Stored records:
====

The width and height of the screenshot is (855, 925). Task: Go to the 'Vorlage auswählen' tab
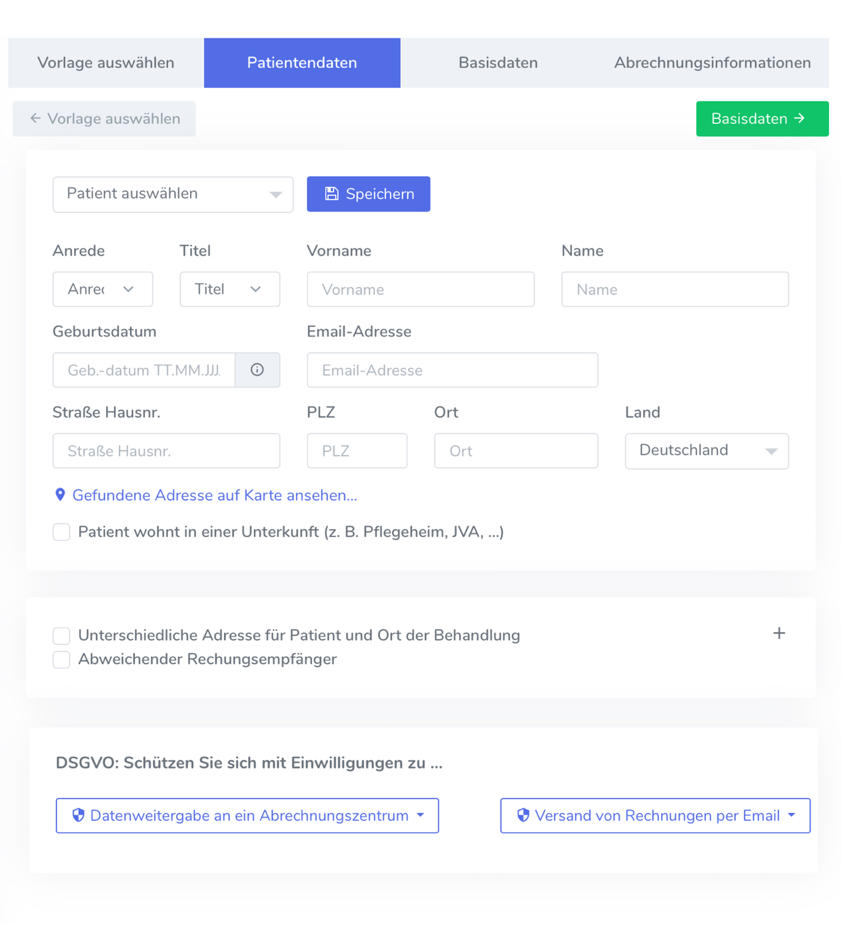click(106, 63)
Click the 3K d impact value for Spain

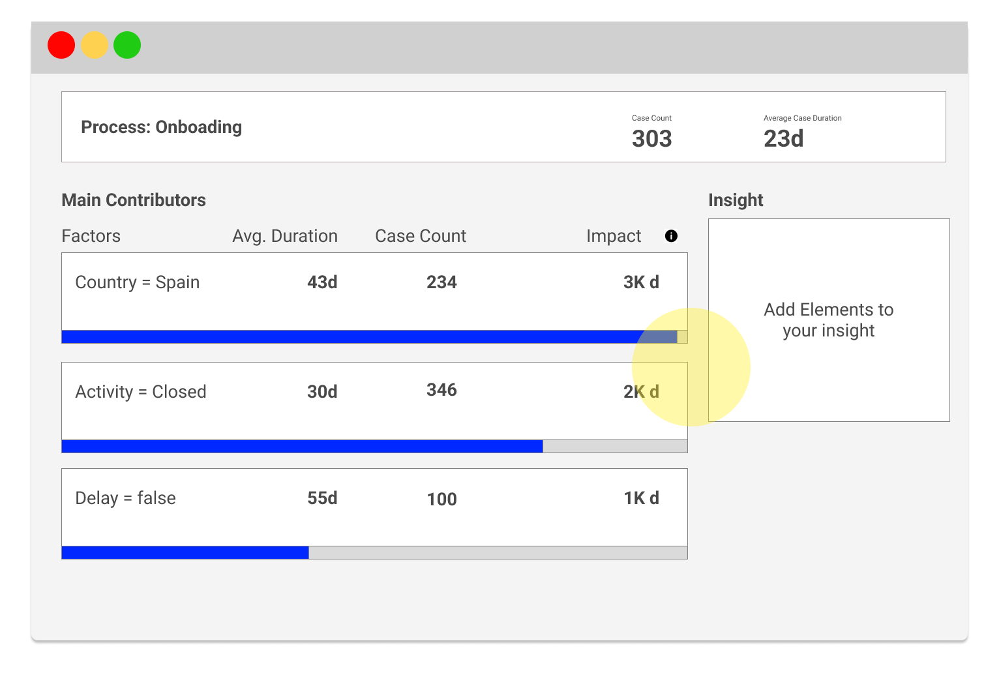click(640, 282)
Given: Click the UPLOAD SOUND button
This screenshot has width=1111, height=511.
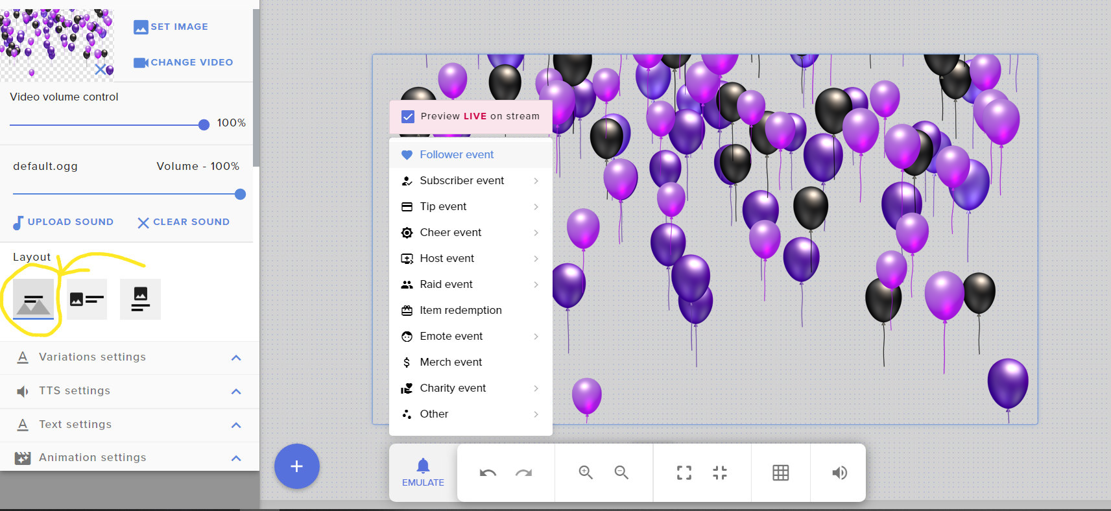Looking at the screenshot, I should (64, 222).
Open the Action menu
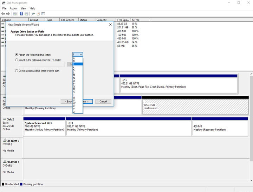Image resolution: width=253 pixels, height=192 pixels. (13, 8)
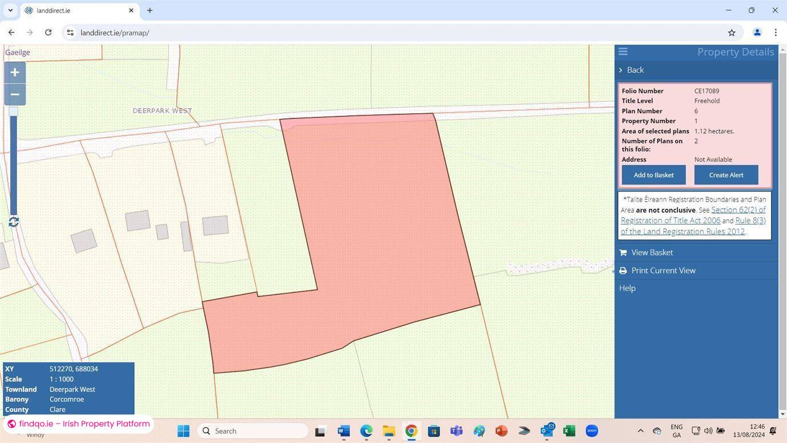The width and height of the screenshot is (787, 443).
Task: Click the map zoom in plus button
Action: pos(15,73)

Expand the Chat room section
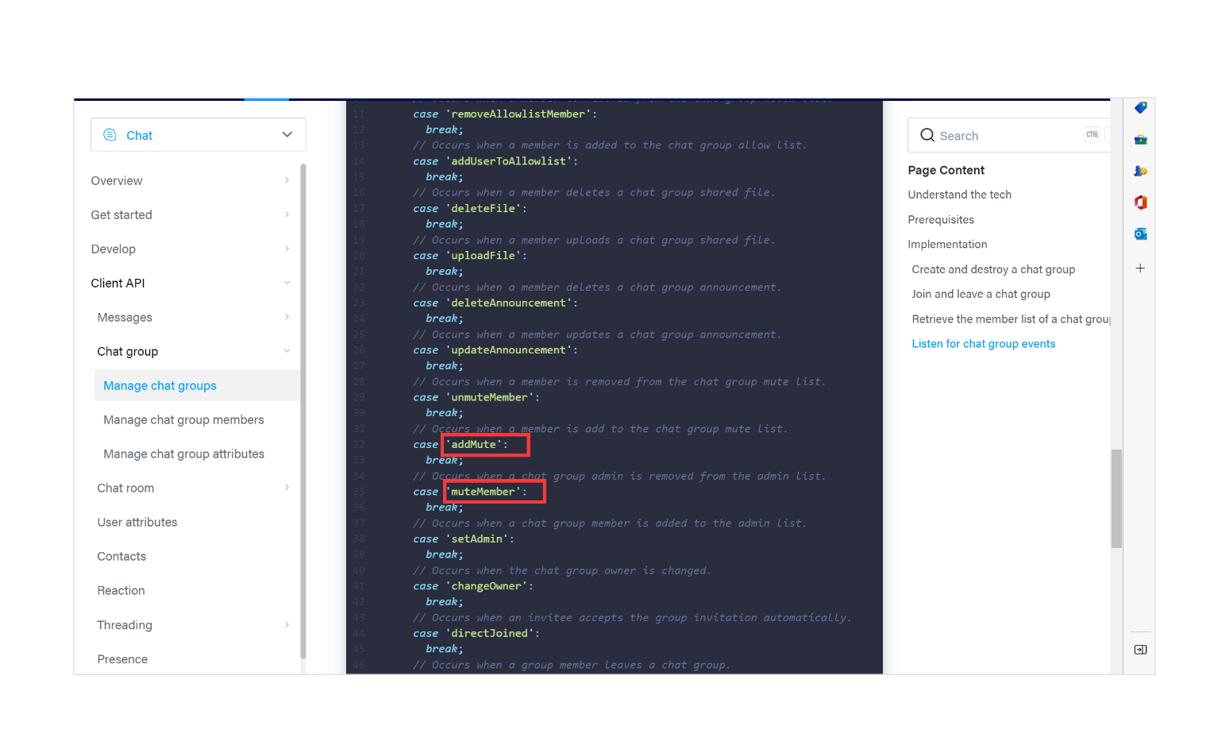pyautogui.click(x=191, y=488)
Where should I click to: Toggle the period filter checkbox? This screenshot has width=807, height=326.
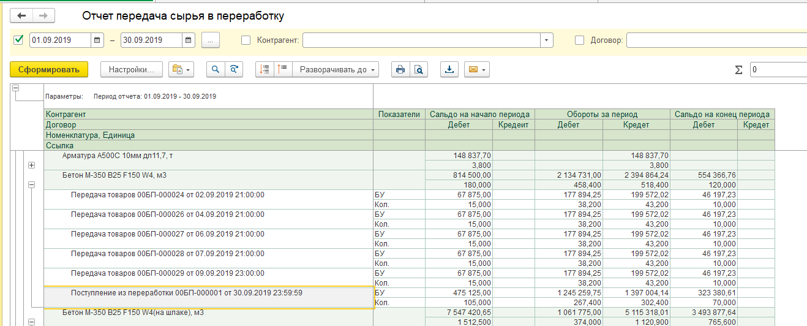[x=18, y=40]
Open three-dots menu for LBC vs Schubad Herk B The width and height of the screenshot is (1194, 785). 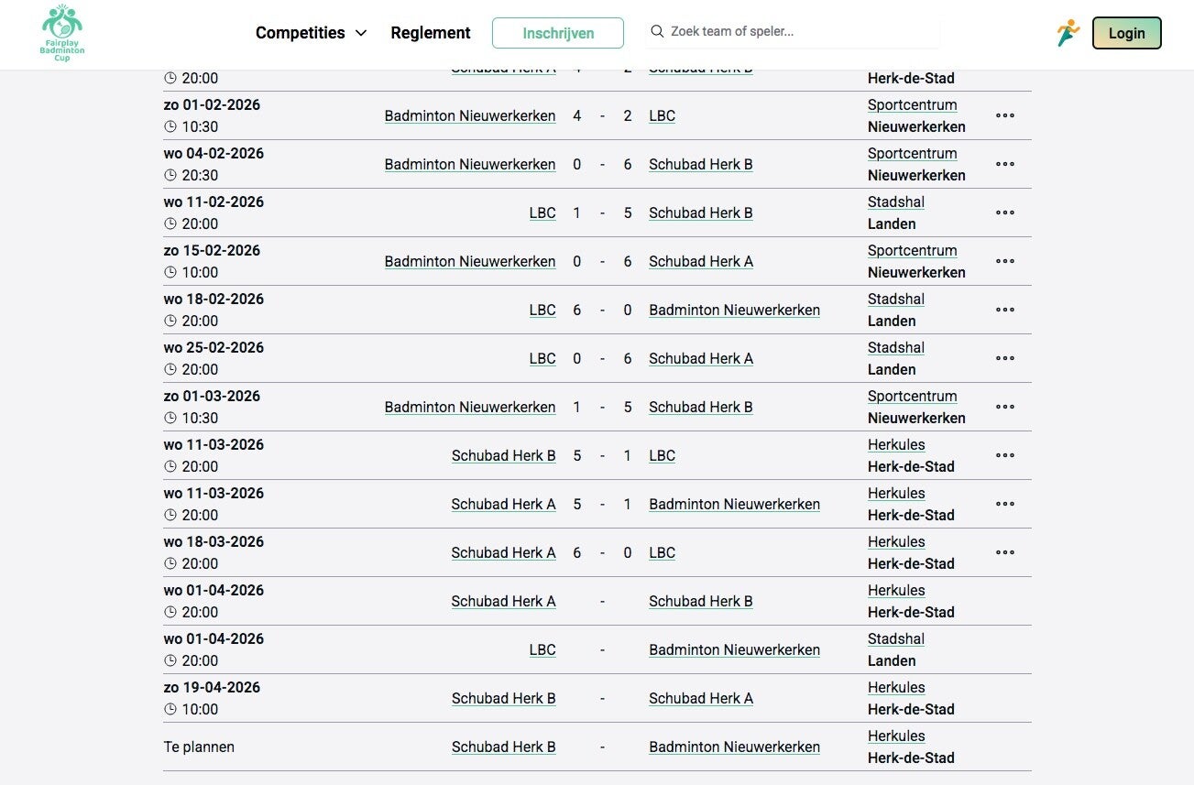click(x=1005, y=213)
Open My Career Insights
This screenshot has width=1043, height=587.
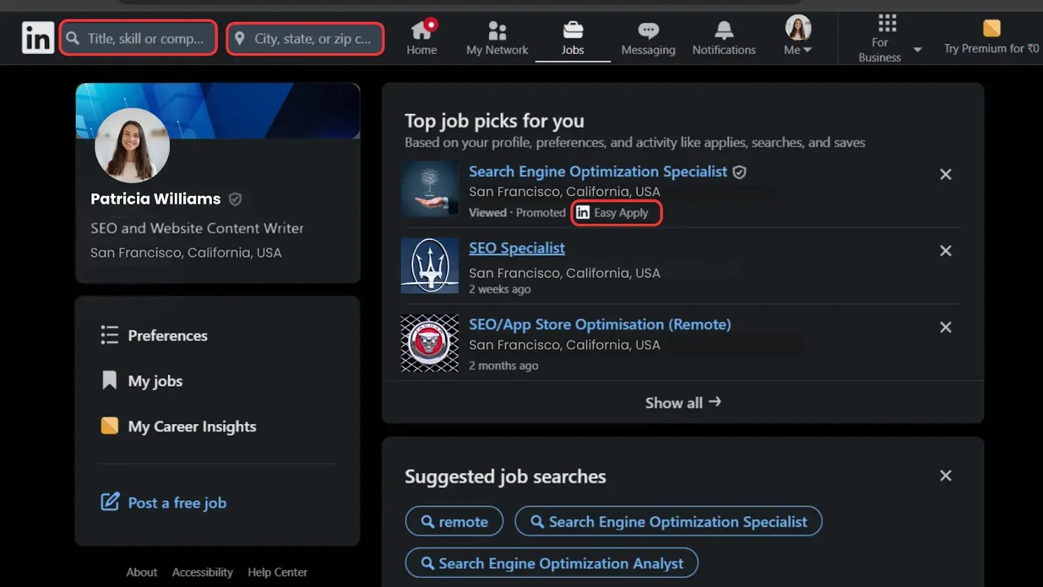point(191,427)
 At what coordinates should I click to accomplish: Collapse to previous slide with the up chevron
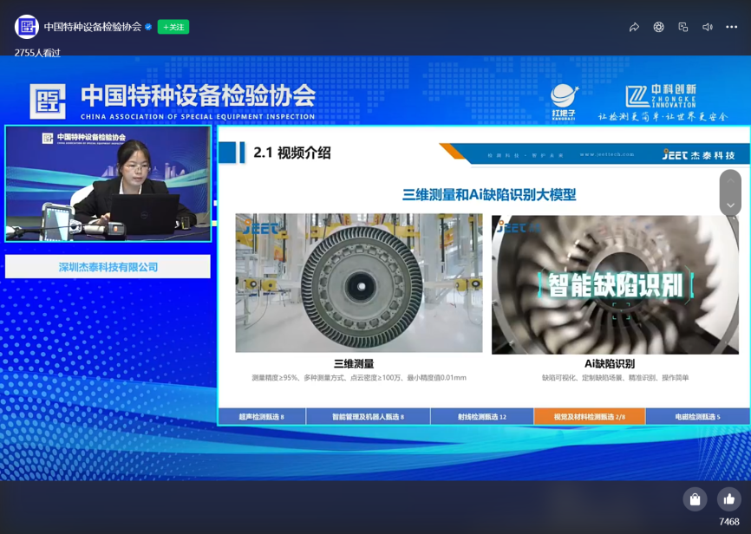coord(730,180)
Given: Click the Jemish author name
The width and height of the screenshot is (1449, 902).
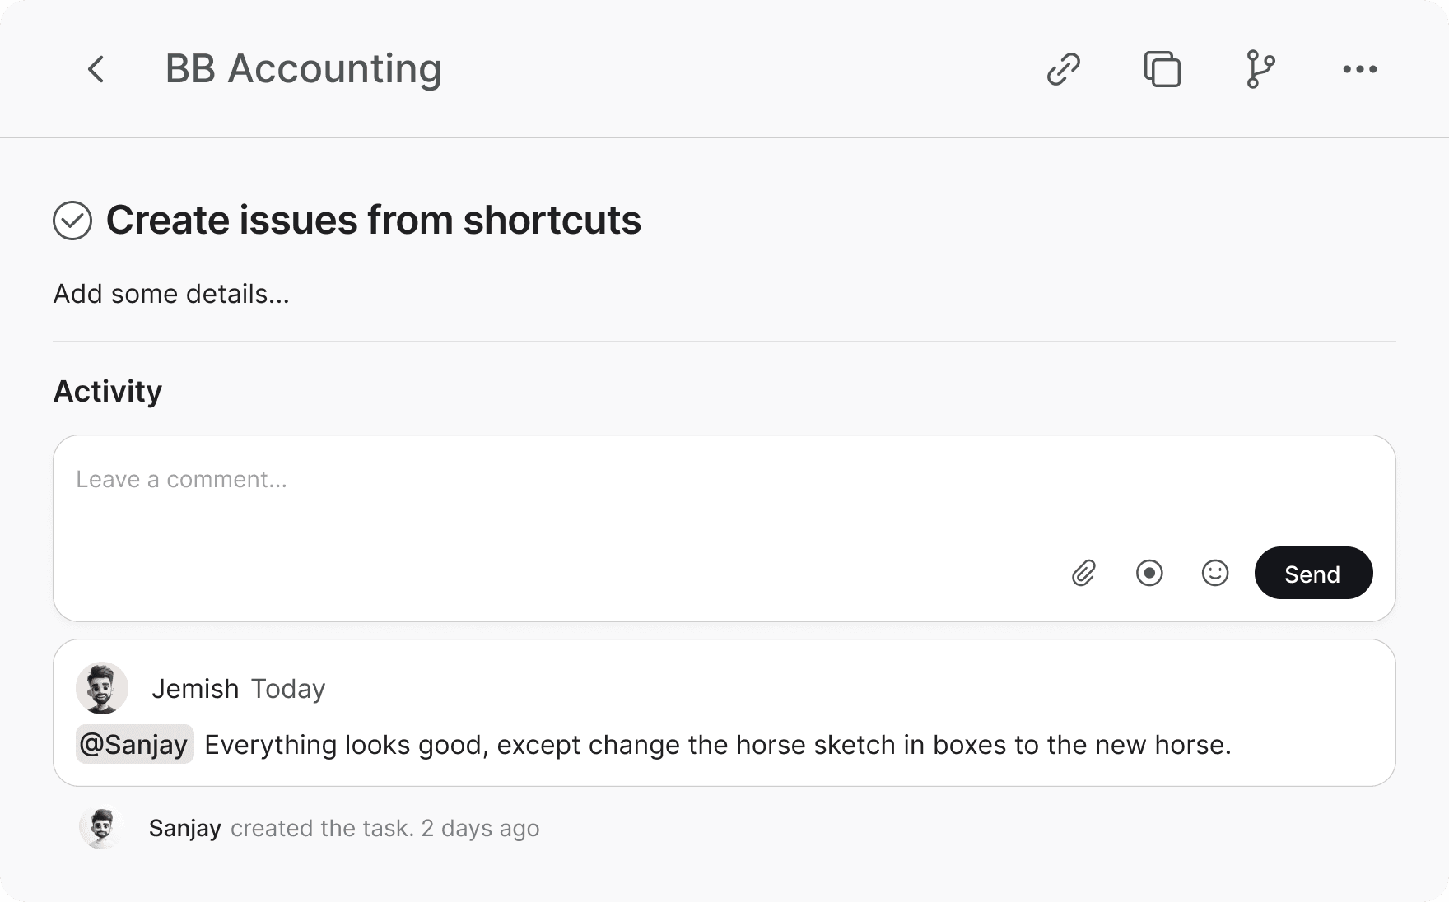Looking at the screenshot, I should point(195,689).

====

→ **What the task requires**:
Go through the entries above, and wherever a line holds the word "Given", copy that line.

→ **Result of the task**:
Given: Click the UPLOAD SOUND button
Given: Click the Jemish author name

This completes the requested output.